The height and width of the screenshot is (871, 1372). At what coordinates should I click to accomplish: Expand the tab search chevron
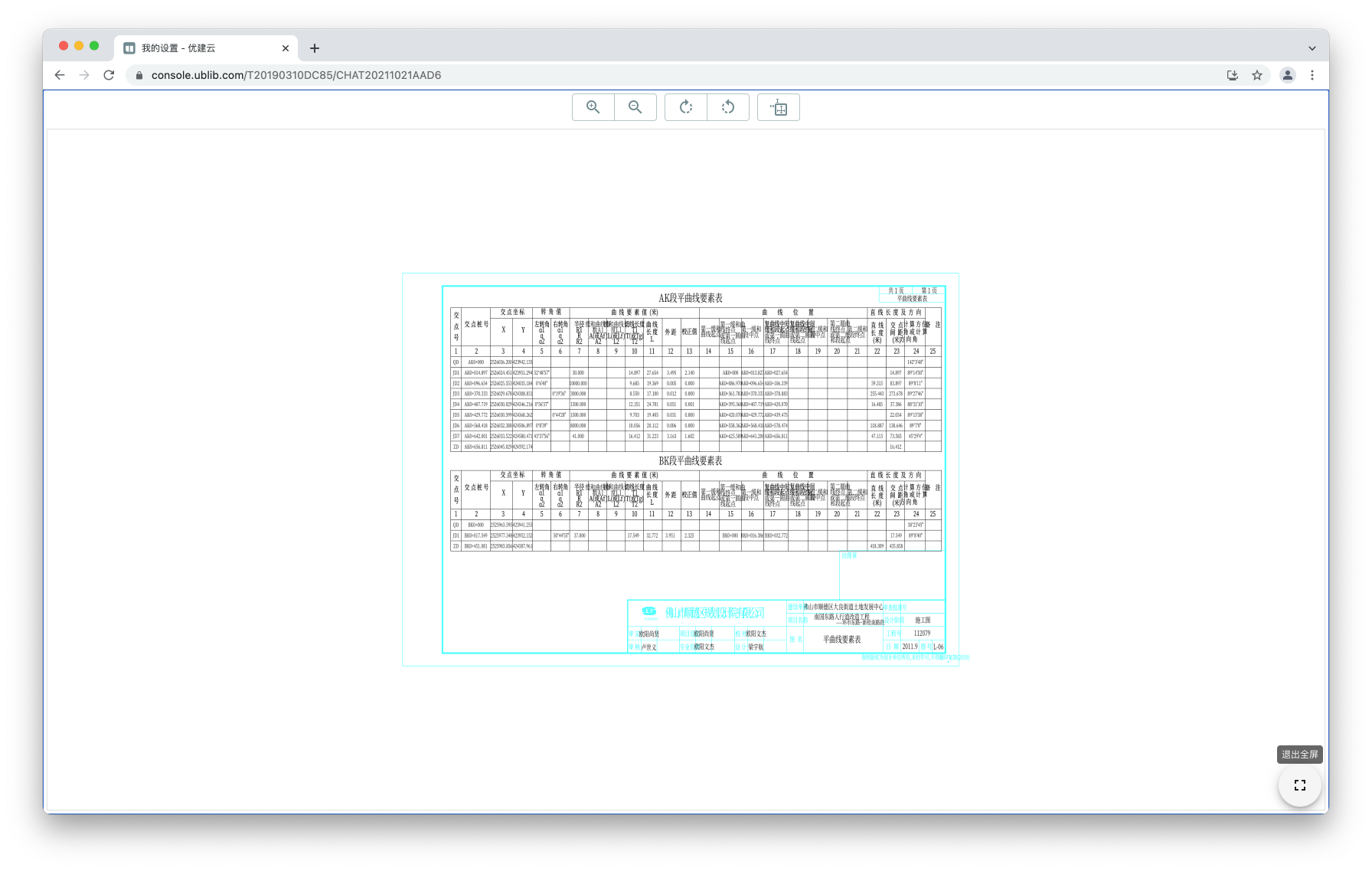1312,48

* * *

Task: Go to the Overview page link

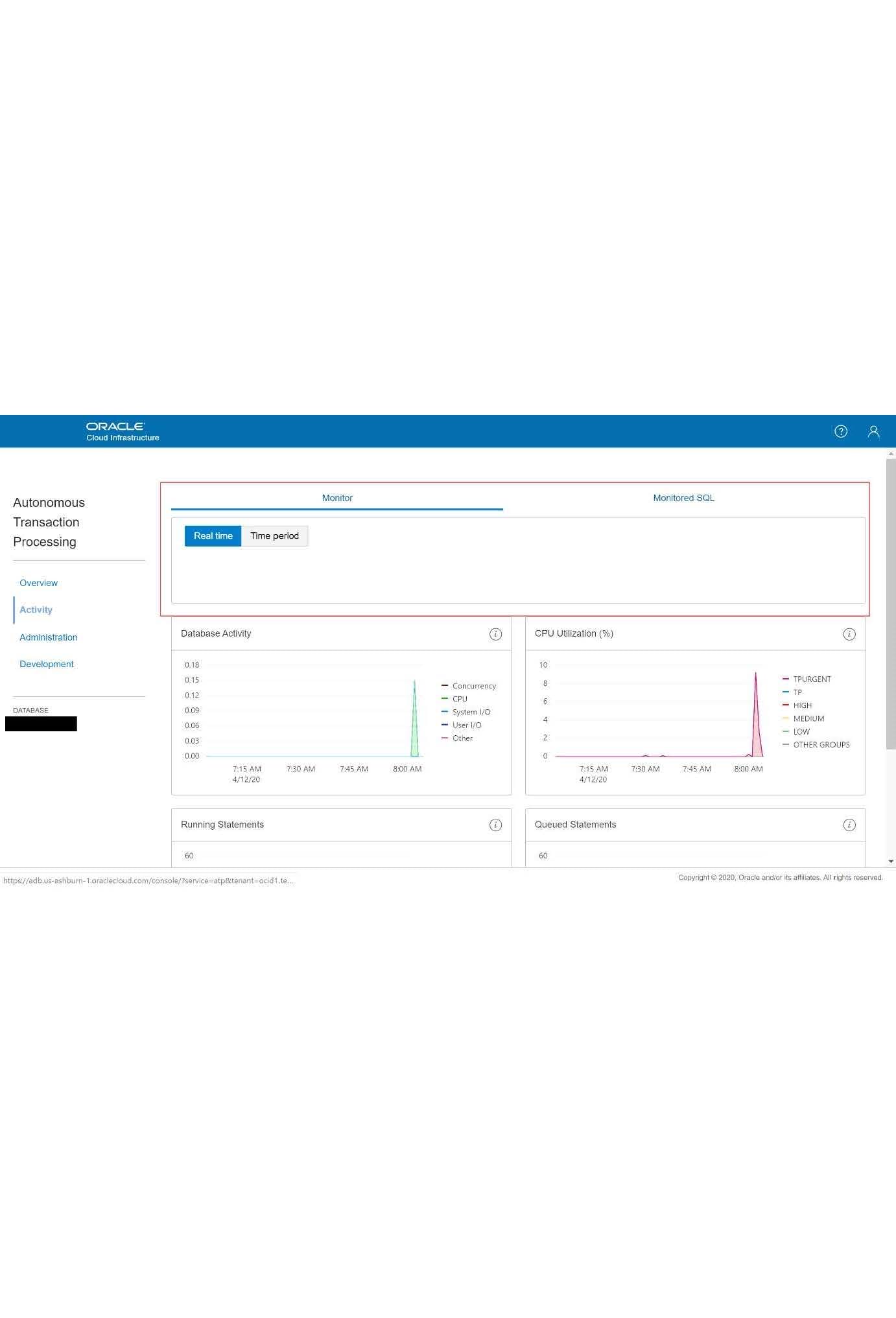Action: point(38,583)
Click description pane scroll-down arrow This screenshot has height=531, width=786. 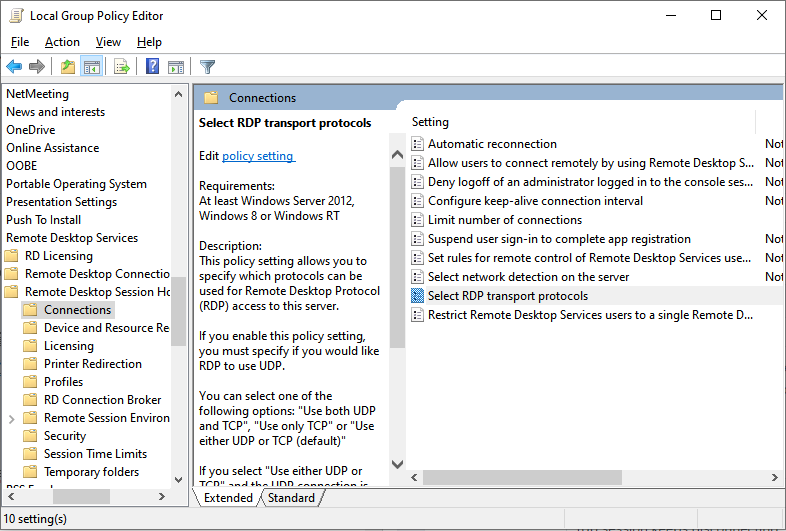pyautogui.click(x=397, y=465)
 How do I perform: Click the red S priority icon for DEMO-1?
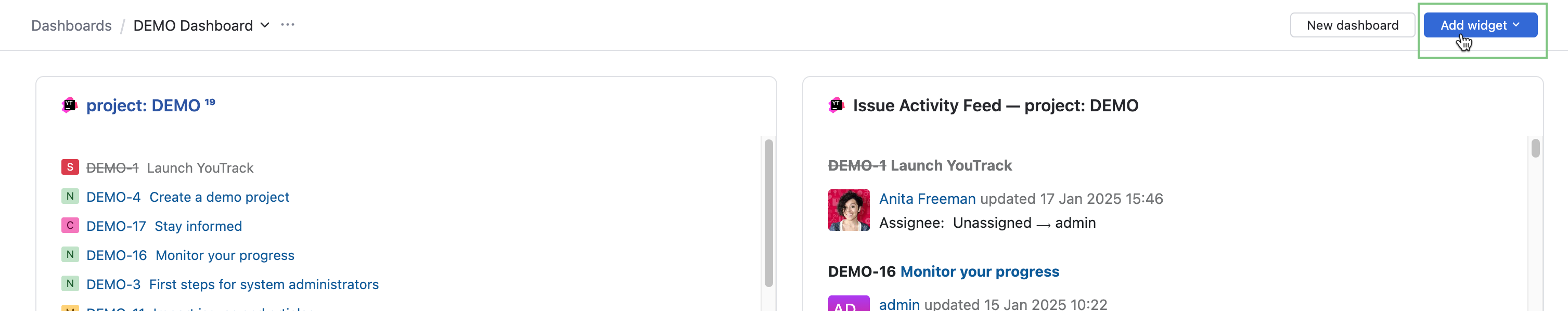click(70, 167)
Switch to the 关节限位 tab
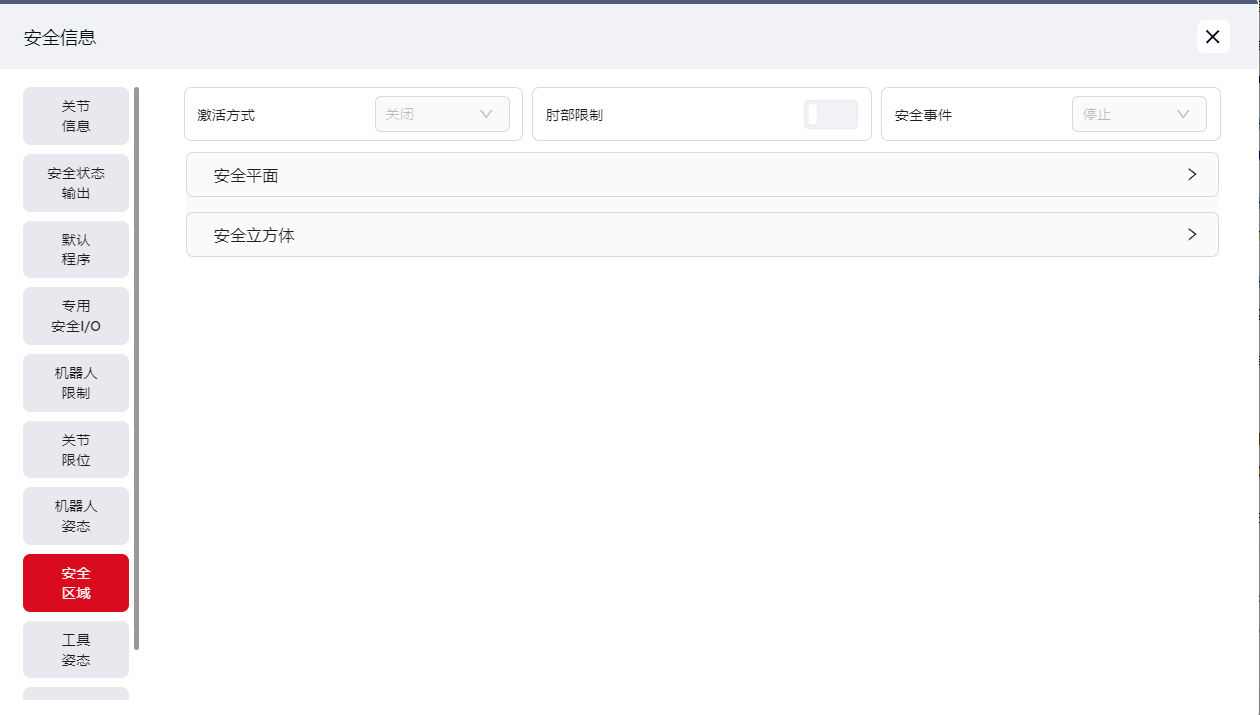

WORK TO BE COMPLETED
The answer must be the part of the records that opens with the line containing "How do I perform: Click" and closes with the line containing "Switch to the 关节限位 tab", reproduced exactly, with no pictures.

OUTPUT
 How do I perform: Click the red S priority icon for DEMO-1?
click(70, 167)
Switch to the 关节限位 tab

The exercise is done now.